With several governments banning crypto outright and a lot of people not using a VPN to sidestep those bans, that reputation has put a dent in its user base — especially given that China, one of the largest consumer markets, is one of the countries making an active effort to suppress cryptocurrency.
What’s more, even when people are not worried about cryptocurrency and aren’t legally prohibited from acquiring tokens, many crypto exchanges are simply too complex for the average user to navigate.
While there has been an uptick in user-friendly exchanges over the past few years, of which Gemini is one, this lack of easy-to-use exchanges may have significantly hindered the early adoption of cryptocurrencies.
Throughout all this turmoil, Samsung has been one of the largest proponents and supporters of cryptocurrency. In 2019, the company rolled out the Samsung Blockchain Wallet, which supports sending, receiving and storing ERC-20 tokens as well as using DApps built on Ethereum.
This was viewed as one of tech’s biggest moves toward crypto adoption, along with Facebook’s digital currency, Libra. However, without the ability to purchase cryptocurrencies on exchanges, there was still somewhat of a barrier to Samsung owners who didn’t already own crypto.
Samsung And Gemini Partner To Bring Cryptocurrency To The Masses
While the complex mathematics behind cryptocurrencies may be hard for consumers to grasp, the benefits of a global currency are not. With support for Gemini built into new Samsung Galaxy models, widespread adoption of cryptocurrency may be inching closer and closer.
Unlike some other crypto exchanges such as Binance, Bittrex or Poloniex, Gemini focuses on providing a streamlined and intuitive crypto buying and selling experience for its users instead of an environment designed for active trading. It’s comparable to Coinbase in its beginner-friendly nature and its focus on buy-and-hold investment strategies.

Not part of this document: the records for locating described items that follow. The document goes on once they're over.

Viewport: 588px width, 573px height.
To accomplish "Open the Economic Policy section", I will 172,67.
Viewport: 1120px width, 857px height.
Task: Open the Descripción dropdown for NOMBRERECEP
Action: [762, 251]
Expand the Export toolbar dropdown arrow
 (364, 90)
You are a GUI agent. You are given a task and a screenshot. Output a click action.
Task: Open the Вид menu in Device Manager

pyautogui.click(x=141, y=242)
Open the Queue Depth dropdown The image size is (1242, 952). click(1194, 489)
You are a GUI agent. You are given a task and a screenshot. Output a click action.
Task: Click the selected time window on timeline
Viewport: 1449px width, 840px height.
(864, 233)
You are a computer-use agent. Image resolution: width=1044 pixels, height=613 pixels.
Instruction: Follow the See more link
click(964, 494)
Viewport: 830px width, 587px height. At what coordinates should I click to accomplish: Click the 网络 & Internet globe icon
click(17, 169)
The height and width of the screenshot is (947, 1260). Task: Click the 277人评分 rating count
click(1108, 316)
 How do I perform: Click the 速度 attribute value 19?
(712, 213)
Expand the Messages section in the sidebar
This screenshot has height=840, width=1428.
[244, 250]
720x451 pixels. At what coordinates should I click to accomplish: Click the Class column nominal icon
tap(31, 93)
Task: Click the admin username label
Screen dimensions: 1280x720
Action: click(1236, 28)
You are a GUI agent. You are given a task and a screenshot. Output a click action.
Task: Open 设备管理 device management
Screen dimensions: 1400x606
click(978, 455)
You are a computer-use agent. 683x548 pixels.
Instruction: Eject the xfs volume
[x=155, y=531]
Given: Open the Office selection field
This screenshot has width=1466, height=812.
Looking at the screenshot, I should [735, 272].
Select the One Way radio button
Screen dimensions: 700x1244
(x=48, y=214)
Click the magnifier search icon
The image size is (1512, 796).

Gemini is also one of the few exchanges to be awarded a BitLicense, which is required to operate an exchange in the state of New York. This exposes Gemini to a potential market of over 19 million people that not all of its competitors have access to.
By natively supporting Gemini with Samsung’s existing cold storage wallets, the two companies are making it exceedingly easy for new blood to enter the crypto space and safely secure funds in cold storage. Jeanine Hightower-Sellitto, managing director of operations at Gemini, said:
“For millions of Samsung users across the U.S. and Canada, being able to store crypto directly on their phones lowers another barrier to entry.”
While this alone likely won’t be enough to completely change the landscape of cryptocurrency, it sets the stage for other groundbreaking developments yet to come.
Although Samsung Pay continues to lag behind Apple Pay in market share, it still maintains a sizable user base that is expected to hit 100 million users this year. While Samsung Blockchain Wallet doesn’t currently integrate with Samsung Pay, it seems to be just a small step away from allowing Galaxy owners to exchange fiat for tokens, or vice versa, on Gemini and then immediately use them for everyday purchases.
With Samsung Pay so deeply integrated into the daily life of several Asian countries, the impacts of a development like this could be truly massive. Although such an integration is purely speculative at this point, the combined forces of Samsung and Gemini do seem to show that the future is bright for crypto.
Indeed, regardless of whether this recent partnership has an impact, it’s clear that blockchain and similar cryptographic technologies are here to stay. From cryptocurrency to DApps, these technologies are poised to change the world.
While the vision of cryptocurrency as a truly global currency is still far off in the future, these recent developments are drawing us ever closer.